- Task statement -
Look below for the lines from the one with "Task: Click the" to the one with "Viewport: 1075px width, 530px height.", and copy exactly those lines, both ends included.

- Data -

——

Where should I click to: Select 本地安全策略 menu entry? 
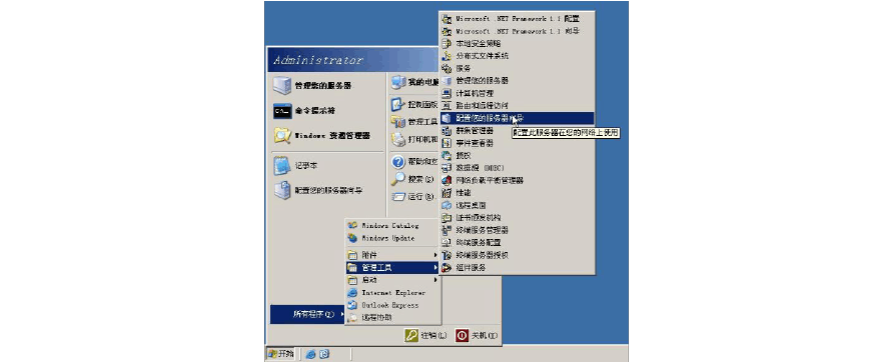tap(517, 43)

——

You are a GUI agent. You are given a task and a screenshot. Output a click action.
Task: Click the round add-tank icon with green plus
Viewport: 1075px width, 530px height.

——

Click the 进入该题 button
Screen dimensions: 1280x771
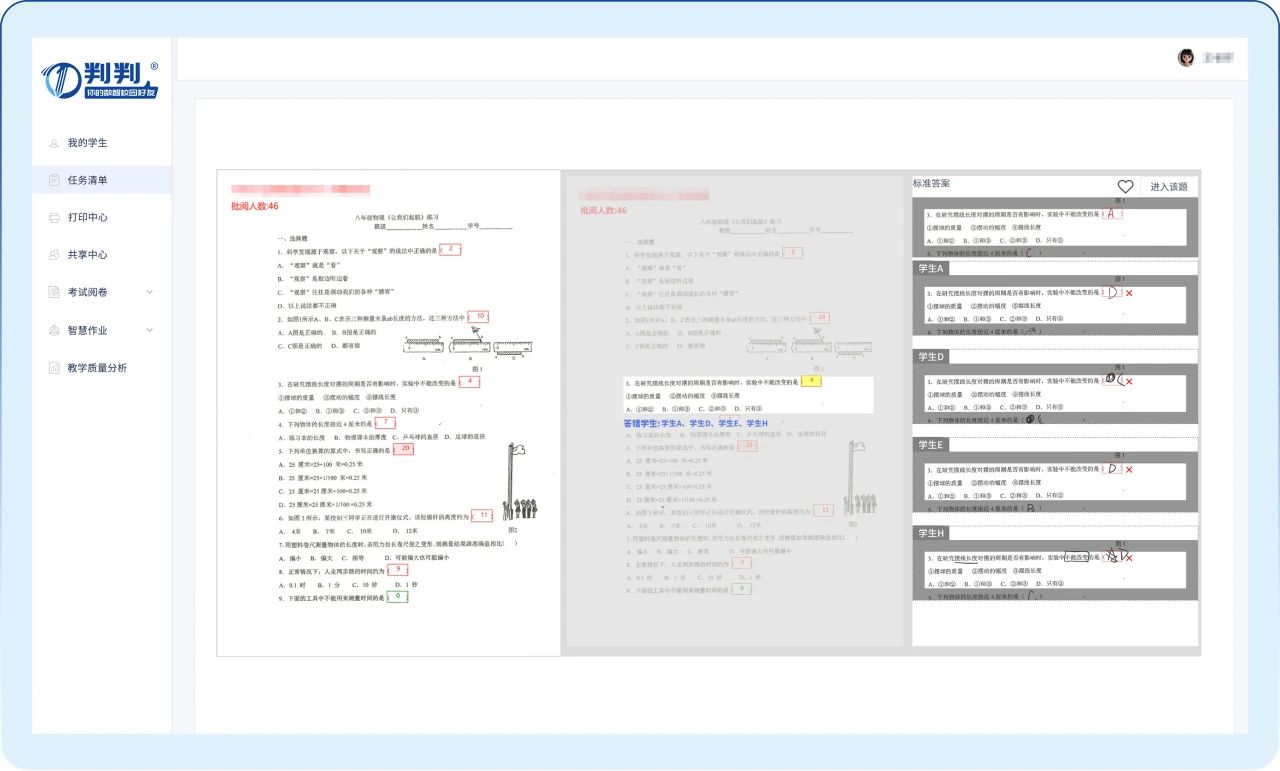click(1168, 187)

——

- Response to the exercise -
Task: Click the round add-tank icon with green plus
Viewport: 1075px width, 530px height.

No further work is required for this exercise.